Genomic structure and evolutionary context of the human feline leukemia virus subgroup C receptor ( hFLVCR) gene: evidence for block duplications and de novo gene formation within duplicons of the hFLVCR locus

Abstract

In this paper we sought to analyze the genomic structure and context of human feline leukemia virus subgroup C receptor ( hFLVCR), a human glucarate transporter-like gene at chromosome 1q31, and compare it to that of a paralog ( FLVCR14q) at chromosome 14q24. Splicing, polyadenylation, and expression patterns, as estimated by in silico analysis, differed between the two FLVCR genes despite their similar genomic structures, suggesting active and independent evolution of transcriptional and messenger RNA processing patterns after gene duplication. Promoter activity was bi-directional for hFLVCR, but not for its 14q paralog. The upstream 1q transcribed sequences were determined to comprise a novel gene of unknown function, LQK1. Annotation of contigs centered at hFLVCR and FLVCRL14q also revealed highly conserved gene clusters on chromosomes 1 and 14, inferred to result from a duplication.

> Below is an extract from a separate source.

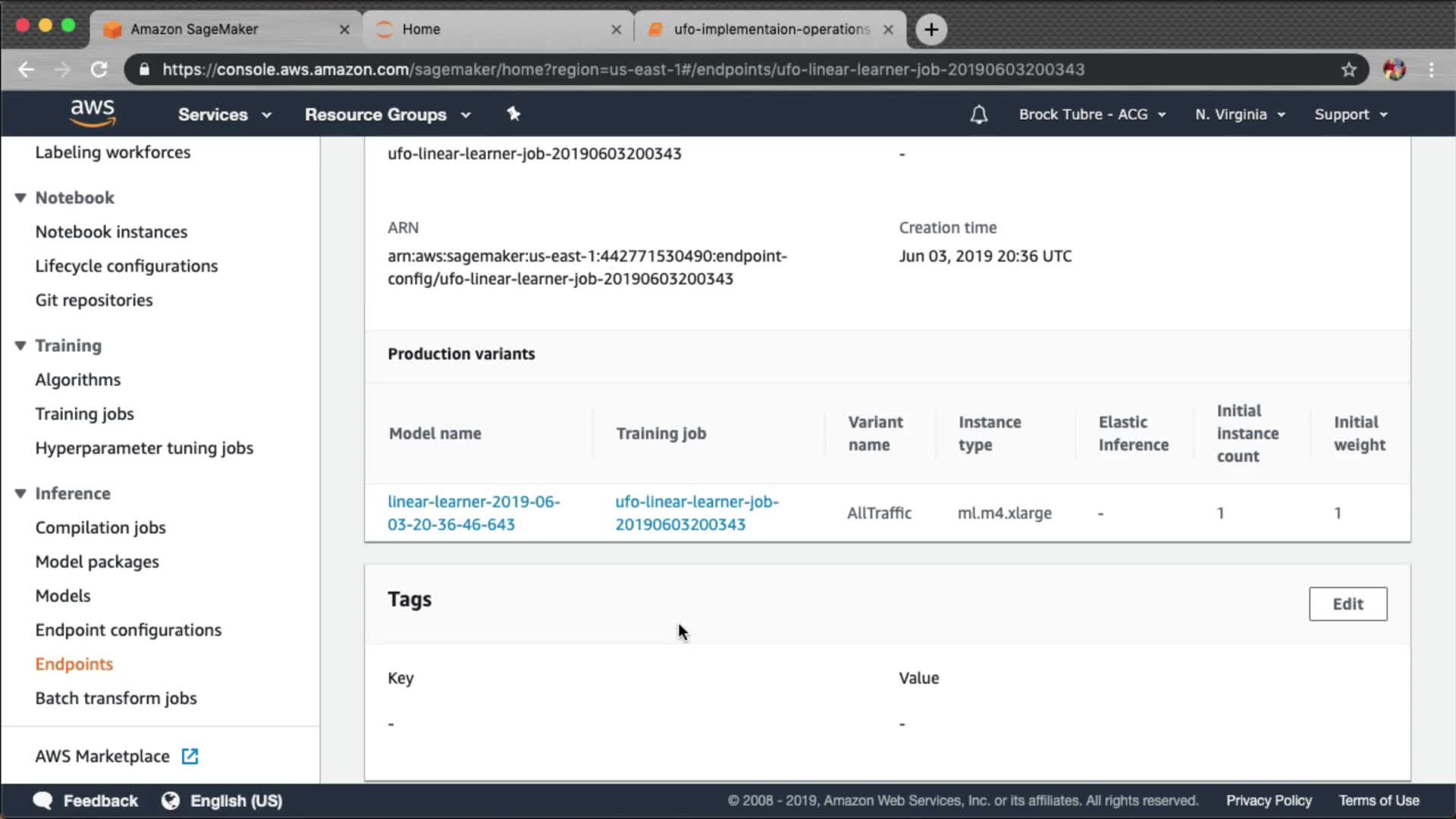
Task: Click the Feedback speech bubble icon
Action: pos(43,801)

The clusters contained members of the FLVCR, Angel ( KIAA0759), JDP, p21SNFT, and TGF-β families, as well as two uncharacterized families. The genome-wide locations of both previously recognized and four de novo in silico predicted genes belonging to these seven families were determined. Phylogenetic analyses of these families were consistent with the hypothesis that the 1q/14q duplication occurred early within, or immediately prior to the vertebrate divergence, after the protostome–deuterostome divergence but before the amniote–amphibian divergence.